About this task » Where a line in the listing below holds "agent", add it to the tally, and reply with that tally alone.

Material provided »
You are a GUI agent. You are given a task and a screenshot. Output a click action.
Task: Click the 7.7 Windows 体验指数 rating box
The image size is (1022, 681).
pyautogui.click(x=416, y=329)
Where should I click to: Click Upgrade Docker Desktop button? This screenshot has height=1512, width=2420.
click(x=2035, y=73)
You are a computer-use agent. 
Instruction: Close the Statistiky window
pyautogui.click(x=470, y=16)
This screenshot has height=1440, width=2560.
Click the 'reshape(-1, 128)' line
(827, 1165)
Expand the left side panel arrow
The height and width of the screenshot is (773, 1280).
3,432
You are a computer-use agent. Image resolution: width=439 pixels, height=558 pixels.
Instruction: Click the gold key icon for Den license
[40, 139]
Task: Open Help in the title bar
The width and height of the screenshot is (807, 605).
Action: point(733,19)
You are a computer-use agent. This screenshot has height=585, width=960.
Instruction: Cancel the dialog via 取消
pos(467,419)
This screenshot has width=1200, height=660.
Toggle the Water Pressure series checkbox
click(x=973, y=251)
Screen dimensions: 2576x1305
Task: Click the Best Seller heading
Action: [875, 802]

Solution for this exercise » 4